Una luz que parecía promesa.
Un destello.
Una esperanza que flotaba sin peso.
El cuarto estaba en calma.
La sombra de la mañana se estiraba sobre las paredes, lenta y tibia.
Ella salió sin prisa, sin miedo.
Sus pasos, apenas un murmullo.
La cocina la esperaba con ese brillo quieto del plato, reflejando una luz que no era suya.
Un cuerpo pequeño, liviano, casi sin sombra, como si aún no hubiera aprendido a sostenerse del todo.
El aire se movió, lento, como si la casa contuviera la respiración.
El otro cuerpo
giró —
lento,
rápido —
un roce,
un toque,
una marca.
La fuerza torpe, sin intención, sin aviso.
Una torpeza que pesó más de lo que podía soportar el instante.
El tiempo se dobló, se quebró.
El silencio cayó, pesado, denso, húmedo, como un manto que se extiende y no deja pasar la luz.
La tomé.
Un calor efímero, casi huidizo.
Un temblor leve, casi imperceptible.
Intenté darle aire, con todo lo que quedaba en mí,
un soplo,
un aliento que se escapó casi en mi boca,
un último suspiro que parecía querer quedarse y ya no pudo.

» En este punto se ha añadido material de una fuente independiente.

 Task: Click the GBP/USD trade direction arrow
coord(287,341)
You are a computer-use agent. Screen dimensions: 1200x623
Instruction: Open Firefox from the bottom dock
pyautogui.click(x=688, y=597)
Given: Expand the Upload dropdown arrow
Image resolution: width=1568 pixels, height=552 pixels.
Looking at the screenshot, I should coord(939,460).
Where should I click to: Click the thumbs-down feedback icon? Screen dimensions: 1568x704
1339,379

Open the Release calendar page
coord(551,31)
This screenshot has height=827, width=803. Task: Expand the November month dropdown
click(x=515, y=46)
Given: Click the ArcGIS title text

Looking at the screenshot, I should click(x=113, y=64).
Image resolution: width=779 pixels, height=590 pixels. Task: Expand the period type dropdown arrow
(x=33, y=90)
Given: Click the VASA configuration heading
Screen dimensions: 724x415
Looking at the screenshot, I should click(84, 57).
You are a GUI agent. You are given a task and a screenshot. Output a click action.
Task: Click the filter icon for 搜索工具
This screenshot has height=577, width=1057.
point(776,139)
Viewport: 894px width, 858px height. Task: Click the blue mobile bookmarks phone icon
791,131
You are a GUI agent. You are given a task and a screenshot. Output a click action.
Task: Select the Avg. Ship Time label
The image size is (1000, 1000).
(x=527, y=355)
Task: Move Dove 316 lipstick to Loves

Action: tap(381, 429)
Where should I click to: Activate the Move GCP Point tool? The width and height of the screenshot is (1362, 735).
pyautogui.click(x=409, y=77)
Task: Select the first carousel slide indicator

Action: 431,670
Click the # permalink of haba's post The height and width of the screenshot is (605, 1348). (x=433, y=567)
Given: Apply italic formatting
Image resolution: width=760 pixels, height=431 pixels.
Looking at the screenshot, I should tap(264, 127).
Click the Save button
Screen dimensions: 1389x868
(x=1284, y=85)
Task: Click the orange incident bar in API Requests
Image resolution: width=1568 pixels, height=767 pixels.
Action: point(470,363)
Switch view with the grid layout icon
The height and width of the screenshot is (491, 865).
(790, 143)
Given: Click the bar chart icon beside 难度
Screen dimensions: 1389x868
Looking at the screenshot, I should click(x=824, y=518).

Ella estaba, y ya no estaba.
Bosnia quieta.
Una quietud que era más que silencio.
Un peso invisible, imposible de soltar.
Yo sola, con el eco de lo que pasó,
con la vibración que dejó el choque y el vacío,
con la memoria de un cuerpo que se fue antes de tiempo.
La cocina siguió siendo la misma,
pero nada volvió a estar donde estaba.
El tiempo se hizo largo en su ausencia,
un espacio donde las palabras se pierden y solo queda el sonido sordo del corazón.